In 2016 he was diagnosed with a brain tumour and told that he had stage 4 cancer. The news was devastating. After several grueling MRI scans, he had surgery in Nottingham Queens Medical Centre to remove one of the tumours, but the operation left him practically paralysed down one side, needing intensive medical care. He began to question why Krishna would put him in such a difficult and desperate situation and went through a period I can only describe as “the dark night of the soul”. One night, whilst in the Leicester Royal Infirmary, he had an amazing experience – Srila Prabhupada appeared to him in the dead of the night and reassured Mohan prabhu that he was aware of all he was going through, not to worry and that it was all part of the Lord’s plan. Mohan was adamant that this was not a dream, but a visitation by his Guru Maharaj. He became very animated and excited – and after that, very peaceful and accepting of the whole situation he was undergoing. Srila Prabhupada gave him the courage to face this most difficult chapter of his life.
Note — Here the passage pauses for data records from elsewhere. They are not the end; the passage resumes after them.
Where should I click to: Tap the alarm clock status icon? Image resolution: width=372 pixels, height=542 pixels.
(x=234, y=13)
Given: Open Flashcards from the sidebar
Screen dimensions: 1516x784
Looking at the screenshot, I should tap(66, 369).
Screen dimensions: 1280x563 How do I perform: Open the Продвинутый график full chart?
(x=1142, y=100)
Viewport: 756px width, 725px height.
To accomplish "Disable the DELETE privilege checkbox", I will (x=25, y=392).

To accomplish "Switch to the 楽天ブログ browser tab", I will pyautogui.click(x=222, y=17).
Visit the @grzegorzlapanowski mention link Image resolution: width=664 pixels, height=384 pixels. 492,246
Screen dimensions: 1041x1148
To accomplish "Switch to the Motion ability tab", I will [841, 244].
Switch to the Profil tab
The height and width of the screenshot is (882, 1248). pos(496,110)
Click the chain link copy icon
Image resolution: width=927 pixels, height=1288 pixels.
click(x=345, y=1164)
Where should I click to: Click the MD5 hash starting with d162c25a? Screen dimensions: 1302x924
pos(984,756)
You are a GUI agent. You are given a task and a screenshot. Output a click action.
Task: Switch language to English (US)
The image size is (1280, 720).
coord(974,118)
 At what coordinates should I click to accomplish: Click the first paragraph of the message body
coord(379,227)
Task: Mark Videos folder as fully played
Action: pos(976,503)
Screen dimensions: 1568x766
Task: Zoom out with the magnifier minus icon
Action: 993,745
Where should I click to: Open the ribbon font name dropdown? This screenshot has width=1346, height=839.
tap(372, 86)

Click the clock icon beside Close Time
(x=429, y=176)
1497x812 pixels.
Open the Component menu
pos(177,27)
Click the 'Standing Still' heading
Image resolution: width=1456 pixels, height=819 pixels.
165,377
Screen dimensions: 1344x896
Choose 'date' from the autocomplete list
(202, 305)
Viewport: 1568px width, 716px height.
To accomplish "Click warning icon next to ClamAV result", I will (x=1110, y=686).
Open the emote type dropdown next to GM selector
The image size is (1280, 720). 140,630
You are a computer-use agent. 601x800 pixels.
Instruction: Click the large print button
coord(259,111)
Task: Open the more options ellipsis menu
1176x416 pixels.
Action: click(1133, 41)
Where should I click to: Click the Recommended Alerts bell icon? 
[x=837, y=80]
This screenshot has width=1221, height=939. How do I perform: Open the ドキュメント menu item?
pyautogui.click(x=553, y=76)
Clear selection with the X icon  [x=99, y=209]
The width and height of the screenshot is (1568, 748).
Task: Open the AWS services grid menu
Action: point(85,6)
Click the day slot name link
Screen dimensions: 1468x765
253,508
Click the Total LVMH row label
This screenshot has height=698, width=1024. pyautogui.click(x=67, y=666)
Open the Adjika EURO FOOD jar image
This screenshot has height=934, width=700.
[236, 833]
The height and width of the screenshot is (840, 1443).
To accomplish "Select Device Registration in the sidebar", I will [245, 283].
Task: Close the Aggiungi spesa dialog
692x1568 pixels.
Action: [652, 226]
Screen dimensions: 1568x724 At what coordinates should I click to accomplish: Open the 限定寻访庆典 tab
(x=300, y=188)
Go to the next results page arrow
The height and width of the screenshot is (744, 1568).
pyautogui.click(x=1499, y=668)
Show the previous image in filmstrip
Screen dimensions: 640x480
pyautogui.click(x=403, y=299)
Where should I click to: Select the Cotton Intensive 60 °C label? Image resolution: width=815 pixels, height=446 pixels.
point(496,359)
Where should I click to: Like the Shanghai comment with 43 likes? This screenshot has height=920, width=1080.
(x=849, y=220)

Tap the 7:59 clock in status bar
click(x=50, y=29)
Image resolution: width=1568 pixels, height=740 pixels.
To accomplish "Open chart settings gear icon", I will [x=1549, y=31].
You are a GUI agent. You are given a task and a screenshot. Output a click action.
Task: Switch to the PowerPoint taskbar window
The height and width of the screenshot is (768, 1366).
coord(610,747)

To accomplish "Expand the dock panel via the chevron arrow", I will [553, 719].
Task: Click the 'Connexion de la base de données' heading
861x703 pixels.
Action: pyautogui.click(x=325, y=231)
He didn’t like to remain in hospital and pushed to be discharged back home as soon as possible. In fact he came out of hospital and straight away joined in with the Rathayatra Festival in Leicester albeit in a wheelchair. With physiotherapy and sheer determination, he progressed so he could walk short distances with the use of a stick. In June 2017 he was determined to attend the London Rathayatra. Taking a coach from Leicester he completed the procession, then joined the Leicester coach for a final visit to Bhaktivedanta Manor, his spiritual home. After this trip, his condition took a turn for the worse and saw a rapid deterioration in the state of his health. He gradually became more and more unable to care for himself and would easily become tired. But he was peaceful and accepting, he showed no more fear or anxiety about his condition. Devotees would come home to visit him, chanting together, reading to him, bringing prasad and other holy items. On 19th August, 2017 he passed peacefully from this world, in the company of a handful of devotees, chanting the holy names of the Lord. He had made the transition from this world, to carry on his eternal service to Srila Prabhupada. As was his desire, his ashes were scattered in the grounds of Bhaktivedanta Manor, in an unmarked area near the little bridge to the right of the lake. A small portion of his ashes was taken to Mayapur and immersed in the Ganges with vedic hymns and rituals for the benefit of his eternal soul.